SANA’A, February 28, 2014 – In response to the Government of Yemen’s request to support Civil Society Organizations (CSOs) and strengthen their role in the state building process, the World Bank Board of Executive Directors has approved a US$8 million grant to Yemen’s Civil Society Organizations Support Project.
“Yemen faces a complex set of development challenges that we need to tackle collectively,” said Mohammed Al-Sadi, Minister of Planning and International Cooperation. “CSOs are an important part of this effort as they have proved their effectiveness in complementing government services.”
The project consists of two mutually reinforcing components that will strengthen the enabling environment for CSOs at the national level and build their capacities to participate in development projects in which citizen engagement is part of the core design.

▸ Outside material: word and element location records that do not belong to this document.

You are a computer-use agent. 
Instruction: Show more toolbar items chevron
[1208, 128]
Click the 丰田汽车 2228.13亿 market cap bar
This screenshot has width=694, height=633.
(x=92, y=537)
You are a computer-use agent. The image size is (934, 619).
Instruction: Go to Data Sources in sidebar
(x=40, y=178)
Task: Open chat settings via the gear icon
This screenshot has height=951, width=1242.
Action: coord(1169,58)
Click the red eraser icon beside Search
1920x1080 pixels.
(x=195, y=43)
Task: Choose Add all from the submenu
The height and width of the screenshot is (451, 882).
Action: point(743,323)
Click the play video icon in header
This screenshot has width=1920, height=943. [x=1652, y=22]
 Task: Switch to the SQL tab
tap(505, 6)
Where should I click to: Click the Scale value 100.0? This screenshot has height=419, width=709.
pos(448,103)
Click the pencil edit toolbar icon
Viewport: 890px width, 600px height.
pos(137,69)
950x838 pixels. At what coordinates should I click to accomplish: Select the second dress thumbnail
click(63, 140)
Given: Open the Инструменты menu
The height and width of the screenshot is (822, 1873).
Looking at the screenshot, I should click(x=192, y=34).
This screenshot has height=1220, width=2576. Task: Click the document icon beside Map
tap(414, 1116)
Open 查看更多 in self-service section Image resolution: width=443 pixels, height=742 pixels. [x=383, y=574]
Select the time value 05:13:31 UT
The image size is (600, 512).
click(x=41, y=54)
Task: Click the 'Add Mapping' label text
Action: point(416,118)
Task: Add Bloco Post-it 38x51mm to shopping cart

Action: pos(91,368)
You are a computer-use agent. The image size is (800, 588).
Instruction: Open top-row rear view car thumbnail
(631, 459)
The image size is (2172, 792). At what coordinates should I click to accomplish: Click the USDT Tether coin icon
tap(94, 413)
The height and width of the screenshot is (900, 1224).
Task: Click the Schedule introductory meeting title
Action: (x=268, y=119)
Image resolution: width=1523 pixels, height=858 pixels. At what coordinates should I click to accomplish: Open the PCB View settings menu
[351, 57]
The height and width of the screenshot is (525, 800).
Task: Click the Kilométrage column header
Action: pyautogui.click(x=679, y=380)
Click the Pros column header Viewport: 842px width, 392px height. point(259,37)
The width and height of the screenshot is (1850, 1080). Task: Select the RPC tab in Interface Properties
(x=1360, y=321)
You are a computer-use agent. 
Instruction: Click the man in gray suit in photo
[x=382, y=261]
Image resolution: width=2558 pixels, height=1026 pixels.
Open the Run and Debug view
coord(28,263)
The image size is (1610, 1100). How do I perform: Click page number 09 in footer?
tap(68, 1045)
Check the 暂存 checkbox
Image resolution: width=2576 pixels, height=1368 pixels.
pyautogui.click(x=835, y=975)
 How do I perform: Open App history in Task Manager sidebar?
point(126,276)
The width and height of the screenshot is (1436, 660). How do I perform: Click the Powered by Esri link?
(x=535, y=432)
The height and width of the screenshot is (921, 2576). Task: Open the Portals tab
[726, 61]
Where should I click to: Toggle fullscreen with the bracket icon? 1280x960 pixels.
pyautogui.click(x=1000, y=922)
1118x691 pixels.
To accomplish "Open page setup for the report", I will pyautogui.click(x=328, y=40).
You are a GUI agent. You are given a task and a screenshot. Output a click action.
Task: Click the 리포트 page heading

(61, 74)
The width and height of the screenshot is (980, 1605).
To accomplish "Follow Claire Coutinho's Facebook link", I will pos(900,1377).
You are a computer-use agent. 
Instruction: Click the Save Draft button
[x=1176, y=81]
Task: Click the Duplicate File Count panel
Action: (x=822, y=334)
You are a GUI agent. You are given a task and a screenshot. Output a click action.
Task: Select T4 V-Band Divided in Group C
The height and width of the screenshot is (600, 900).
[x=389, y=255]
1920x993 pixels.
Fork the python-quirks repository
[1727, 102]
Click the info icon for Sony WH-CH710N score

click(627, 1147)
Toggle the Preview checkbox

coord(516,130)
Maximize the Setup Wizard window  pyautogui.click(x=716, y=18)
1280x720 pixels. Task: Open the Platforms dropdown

A key objective is to simplify the registration regulations governing the non-governmental sector to increase transparency and ease the entry of new CSOs. The project will also provide training in social accountability and small grants for putting the learning into practice.
“Global experience shows that the role of CSOs in periods of transition is considered vital as they can mediate between the state and citizens,” said Franck Bousquet, World Bank Urban and Social Development Sector Manager. “This new project supports the building of a constructive partnership between the government and CSOs.”
The project engages a diverse group of beneficiaries. Its stakeholders include the Ministries of Planning and International Cooperation, and Social Affairs and Labor, along with participating CSOs. The Universities of Sana’a and Aden will implement the capacity building program and will play a key role in transferring knowledge relevant to social accountability.
“CSOs in Yemen are among the most vibrant in the Middle East and North Africa region,” said Wael Zakout, World Bank Yemen Country Manager. “A growing number are working on economic, social, human, and humanitarian rights, and we believe they have an important and integral role to play in the future development of the new Yemen.”